WHAT THE EXERCISE ASKS
Look below for the line with "Select the CAL221 aircraft on map". Extract that line and each one after it through the last, word for word.

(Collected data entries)

----------

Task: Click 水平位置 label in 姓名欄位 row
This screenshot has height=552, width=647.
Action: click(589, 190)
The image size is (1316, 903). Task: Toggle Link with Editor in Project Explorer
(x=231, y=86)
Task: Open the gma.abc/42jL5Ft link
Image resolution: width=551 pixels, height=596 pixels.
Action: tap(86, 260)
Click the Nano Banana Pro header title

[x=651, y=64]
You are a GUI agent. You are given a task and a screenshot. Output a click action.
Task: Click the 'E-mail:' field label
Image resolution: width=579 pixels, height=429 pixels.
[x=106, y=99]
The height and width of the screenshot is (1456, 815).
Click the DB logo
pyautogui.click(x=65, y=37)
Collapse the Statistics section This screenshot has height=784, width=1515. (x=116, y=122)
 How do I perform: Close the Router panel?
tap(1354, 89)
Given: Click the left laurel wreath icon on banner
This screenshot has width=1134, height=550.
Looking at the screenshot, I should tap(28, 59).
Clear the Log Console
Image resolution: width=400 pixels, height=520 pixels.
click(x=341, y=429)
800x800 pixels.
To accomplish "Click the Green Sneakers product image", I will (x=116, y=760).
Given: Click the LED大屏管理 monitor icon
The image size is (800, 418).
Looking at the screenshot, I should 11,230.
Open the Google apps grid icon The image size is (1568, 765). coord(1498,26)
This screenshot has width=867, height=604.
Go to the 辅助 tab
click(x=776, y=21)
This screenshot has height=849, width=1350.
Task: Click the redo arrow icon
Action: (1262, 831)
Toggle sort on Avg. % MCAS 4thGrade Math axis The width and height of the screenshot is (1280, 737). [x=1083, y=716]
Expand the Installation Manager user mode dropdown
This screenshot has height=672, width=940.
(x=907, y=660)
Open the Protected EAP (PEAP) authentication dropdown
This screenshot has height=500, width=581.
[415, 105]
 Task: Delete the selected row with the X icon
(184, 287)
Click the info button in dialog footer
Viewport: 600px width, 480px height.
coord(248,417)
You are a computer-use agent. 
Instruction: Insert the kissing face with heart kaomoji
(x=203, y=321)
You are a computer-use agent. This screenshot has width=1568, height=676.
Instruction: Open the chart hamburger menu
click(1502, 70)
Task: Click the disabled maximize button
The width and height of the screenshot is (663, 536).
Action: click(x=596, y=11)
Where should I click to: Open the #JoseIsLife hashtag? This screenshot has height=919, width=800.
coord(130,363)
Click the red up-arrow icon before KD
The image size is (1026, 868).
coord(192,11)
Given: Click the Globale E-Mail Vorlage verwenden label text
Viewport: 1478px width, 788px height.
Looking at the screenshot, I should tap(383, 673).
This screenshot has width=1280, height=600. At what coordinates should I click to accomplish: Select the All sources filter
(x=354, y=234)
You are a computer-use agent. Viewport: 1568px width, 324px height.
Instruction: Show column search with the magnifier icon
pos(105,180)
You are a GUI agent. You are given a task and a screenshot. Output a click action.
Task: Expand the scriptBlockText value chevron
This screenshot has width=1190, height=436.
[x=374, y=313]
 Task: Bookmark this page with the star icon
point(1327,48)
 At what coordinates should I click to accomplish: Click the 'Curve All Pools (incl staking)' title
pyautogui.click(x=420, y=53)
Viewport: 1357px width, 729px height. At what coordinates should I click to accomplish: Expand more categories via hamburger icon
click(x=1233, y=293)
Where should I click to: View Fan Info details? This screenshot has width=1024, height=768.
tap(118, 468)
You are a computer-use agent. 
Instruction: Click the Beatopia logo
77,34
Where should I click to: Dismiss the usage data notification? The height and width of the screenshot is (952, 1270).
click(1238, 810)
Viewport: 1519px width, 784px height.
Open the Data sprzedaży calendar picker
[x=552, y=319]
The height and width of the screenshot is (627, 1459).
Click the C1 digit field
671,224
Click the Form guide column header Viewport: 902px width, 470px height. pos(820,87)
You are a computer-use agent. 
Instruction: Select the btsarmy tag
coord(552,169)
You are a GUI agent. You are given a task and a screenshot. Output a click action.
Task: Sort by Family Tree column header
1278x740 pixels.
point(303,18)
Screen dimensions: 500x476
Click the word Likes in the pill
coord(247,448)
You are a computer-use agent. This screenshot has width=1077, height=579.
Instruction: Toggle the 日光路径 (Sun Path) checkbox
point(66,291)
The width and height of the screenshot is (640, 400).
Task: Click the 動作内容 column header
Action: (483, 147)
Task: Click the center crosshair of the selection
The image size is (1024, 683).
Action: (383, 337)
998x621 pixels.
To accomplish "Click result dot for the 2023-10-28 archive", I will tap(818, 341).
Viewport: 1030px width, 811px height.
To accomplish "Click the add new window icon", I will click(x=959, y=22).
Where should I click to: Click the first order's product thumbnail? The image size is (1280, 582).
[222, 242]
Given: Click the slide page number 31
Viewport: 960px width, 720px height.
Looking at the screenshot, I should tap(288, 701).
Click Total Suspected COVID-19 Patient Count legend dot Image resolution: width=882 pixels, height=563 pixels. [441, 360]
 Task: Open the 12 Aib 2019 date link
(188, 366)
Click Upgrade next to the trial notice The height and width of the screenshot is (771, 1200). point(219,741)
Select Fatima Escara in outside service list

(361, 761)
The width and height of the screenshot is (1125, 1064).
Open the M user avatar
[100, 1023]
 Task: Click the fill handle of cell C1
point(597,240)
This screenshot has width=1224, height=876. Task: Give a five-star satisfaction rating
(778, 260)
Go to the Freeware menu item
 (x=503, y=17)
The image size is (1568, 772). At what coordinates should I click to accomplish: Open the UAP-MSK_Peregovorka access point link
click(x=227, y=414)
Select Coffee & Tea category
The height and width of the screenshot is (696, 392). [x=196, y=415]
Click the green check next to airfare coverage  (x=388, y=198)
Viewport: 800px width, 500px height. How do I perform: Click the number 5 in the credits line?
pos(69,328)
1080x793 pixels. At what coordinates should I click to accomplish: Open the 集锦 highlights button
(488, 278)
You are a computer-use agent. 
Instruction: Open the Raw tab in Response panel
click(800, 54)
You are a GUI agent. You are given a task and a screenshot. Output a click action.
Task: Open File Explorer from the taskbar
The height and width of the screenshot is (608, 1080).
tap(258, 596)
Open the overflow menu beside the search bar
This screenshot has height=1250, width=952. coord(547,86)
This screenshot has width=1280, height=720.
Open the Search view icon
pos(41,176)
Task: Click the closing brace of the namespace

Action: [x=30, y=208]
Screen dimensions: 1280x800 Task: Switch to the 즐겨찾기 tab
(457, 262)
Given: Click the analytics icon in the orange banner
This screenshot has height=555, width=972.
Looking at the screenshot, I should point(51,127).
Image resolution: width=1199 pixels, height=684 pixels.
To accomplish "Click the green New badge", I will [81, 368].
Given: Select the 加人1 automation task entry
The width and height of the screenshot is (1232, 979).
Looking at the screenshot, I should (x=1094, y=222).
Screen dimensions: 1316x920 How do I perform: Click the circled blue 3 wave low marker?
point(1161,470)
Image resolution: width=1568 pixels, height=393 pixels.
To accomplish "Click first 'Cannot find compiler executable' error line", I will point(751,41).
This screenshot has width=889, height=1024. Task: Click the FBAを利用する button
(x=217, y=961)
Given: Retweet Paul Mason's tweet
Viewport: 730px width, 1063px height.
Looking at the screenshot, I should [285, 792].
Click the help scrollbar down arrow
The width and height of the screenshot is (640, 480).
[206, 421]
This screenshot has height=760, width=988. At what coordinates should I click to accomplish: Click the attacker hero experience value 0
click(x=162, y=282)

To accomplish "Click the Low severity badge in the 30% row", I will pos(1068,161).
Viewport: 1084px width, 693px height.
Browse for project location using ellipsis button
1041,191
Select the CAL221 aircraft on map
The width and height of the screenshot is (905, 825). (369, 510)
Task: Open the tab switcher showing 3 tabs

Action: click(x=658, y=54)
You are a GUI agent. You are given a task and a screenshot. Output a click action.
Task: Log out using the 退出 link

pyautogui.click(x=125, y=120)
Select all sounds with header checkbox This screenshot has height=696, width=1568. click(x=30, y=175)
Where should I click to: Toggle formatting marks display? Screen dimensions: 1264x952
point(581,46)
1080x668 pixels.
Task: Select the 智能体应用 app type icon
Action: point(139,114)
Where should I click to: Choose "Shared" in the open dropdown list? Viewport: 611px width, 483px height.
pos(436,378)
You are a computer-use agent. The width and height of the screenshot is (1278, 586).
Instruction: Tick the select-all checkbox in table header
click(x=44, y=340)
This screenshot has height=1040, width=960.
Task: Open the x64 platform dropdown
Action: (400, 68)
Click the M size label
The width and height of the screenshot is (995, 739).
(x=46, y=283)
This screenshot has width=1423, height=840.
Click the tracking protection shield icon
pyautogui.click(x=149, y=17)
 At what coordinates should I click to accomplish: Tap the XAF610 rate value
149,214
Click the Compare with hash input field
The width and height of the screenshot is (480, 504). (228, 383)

----------

FINAL ANSWER
Select the CAL221 aircraft on map
The width and height of the screenshot is (905, 825). (369, 510)
Task: Open the tab switcher showing 3 tabs

Action: click(x=658, y=54)
You are a GUI agent. You are given a task and a screenshot. Output a click action.
Task: Log out using the 退出 link

pyautogui.click(x=125, y=120)
Select all sounds with header checkbox This screenshot has height=696, width=1568. click(x=30, y=175)
Where should I click to: Toggle formatting marks display? Screen dimensions: 1264x952
point(581,46)
1080x668 pixels.
Task: Select the 智能体应用 app type icon
Action: point(139,114)
Where should I click to: Choose "Shared" in the open dropdown list? Viewport: 611px width, 483px height.
pos(436,378)
You are a computer-use agent. The width and height of the screenshot is (1278, 586).
Instruction: Tick the select-all checkbox in table header
click(x=44, y=340)
This screenshot has height=1040, width=960.
Task: Open the x64 platform dropdown
Action: (400, 68)
Click the M size label
The width and height of the screenshot is (995, 739).
(x=46, y=283)
This screenshot has width=1423, height=840.
Click the tracking protection shield icon
pyautogui.click(x=149, y=17)
 At what coordinates should I click to accomplish: Tap the XAF610 rate value
149,214
Click the Compare with hash input field
The width and height of the screenshot is (480, 504). (228, 383)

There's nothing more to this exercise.